-- Exercise prompt --
Find the string "Given" in the data, then copy every line where it is found.

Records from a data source
-- Opening Marker --

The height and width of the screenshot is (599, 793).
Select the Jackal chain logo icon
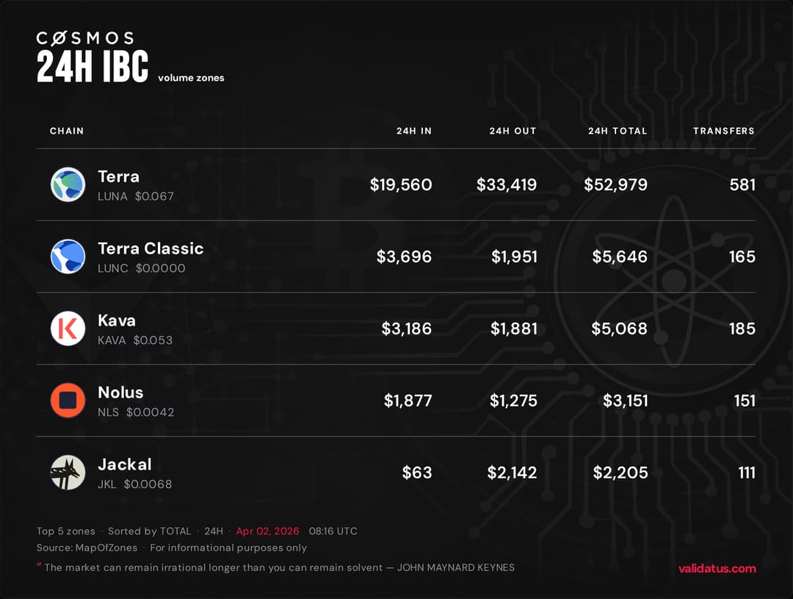click(x=68, y=473)
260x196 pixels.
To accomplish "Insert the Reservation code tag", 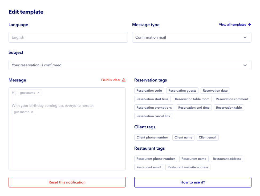I will point(149,91).
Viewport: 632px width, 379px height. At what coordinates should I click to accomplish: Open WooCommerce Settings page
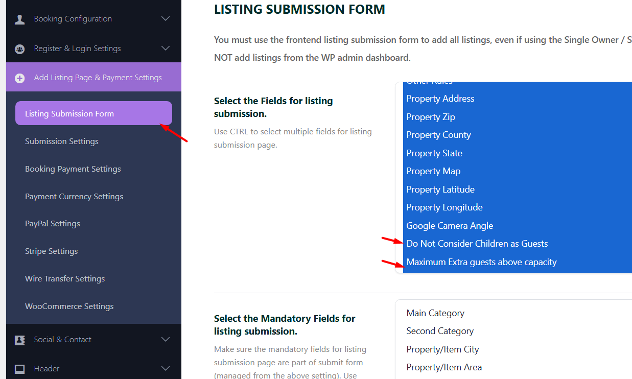click(69, 306)
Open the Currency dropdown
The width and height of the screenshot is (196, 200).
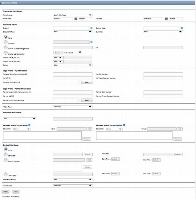tap(163, 32)
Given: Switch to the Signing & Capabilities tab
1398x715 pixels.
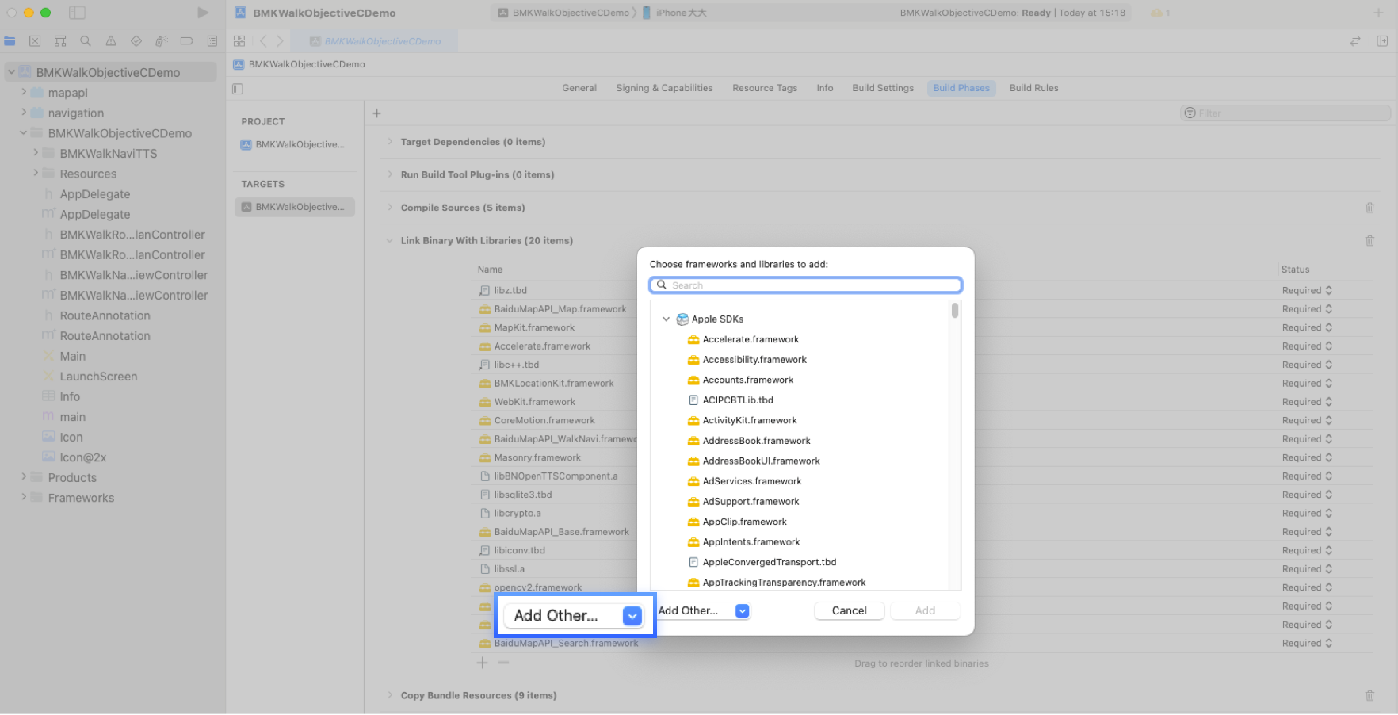Looking at the screenshot, I should click(663, 88).
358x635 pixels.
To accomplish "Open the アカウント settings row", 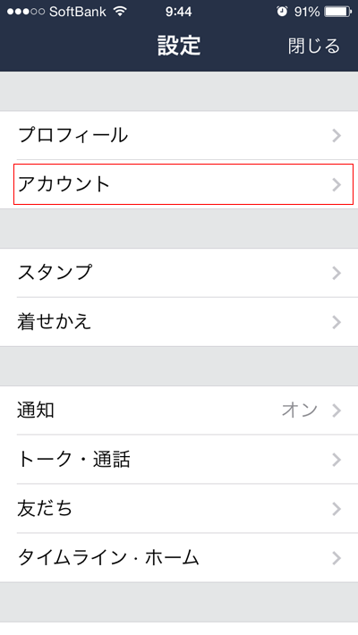I will (179, 184).
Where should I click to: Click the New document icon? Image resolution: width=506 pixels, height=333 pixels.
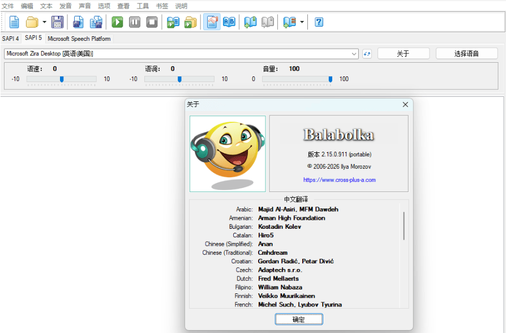[14, 22]
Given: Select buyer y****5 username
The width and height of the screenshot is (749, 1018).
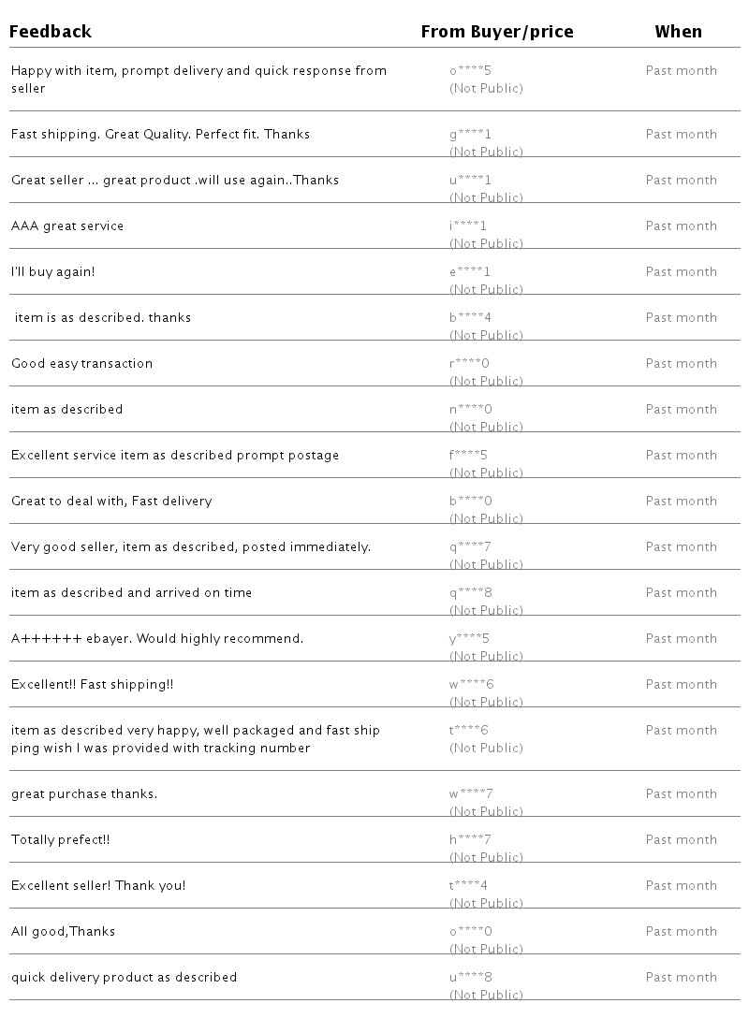Looking at the screenshot, I should [x=470, y=638].
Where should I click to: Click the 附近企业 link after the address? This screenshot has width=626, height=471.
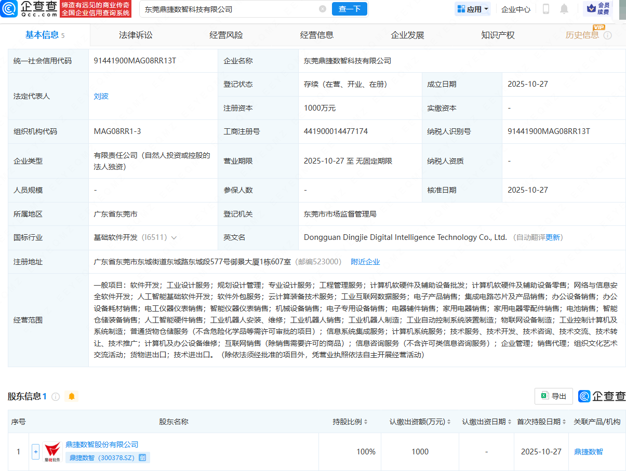click(365, 262)
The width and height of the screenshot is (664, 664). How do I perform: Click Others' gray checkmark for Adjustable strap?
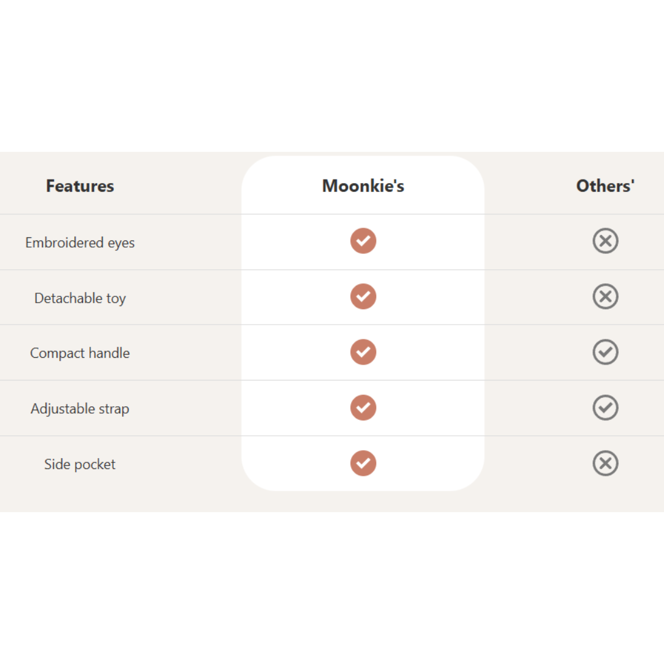pyautogui.click(x=606, y=408)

-- Closing Marker --

-- Answer to the problem --
Given: Switch to the Signing & Capabilities tab
Given: Select buyer y****5 username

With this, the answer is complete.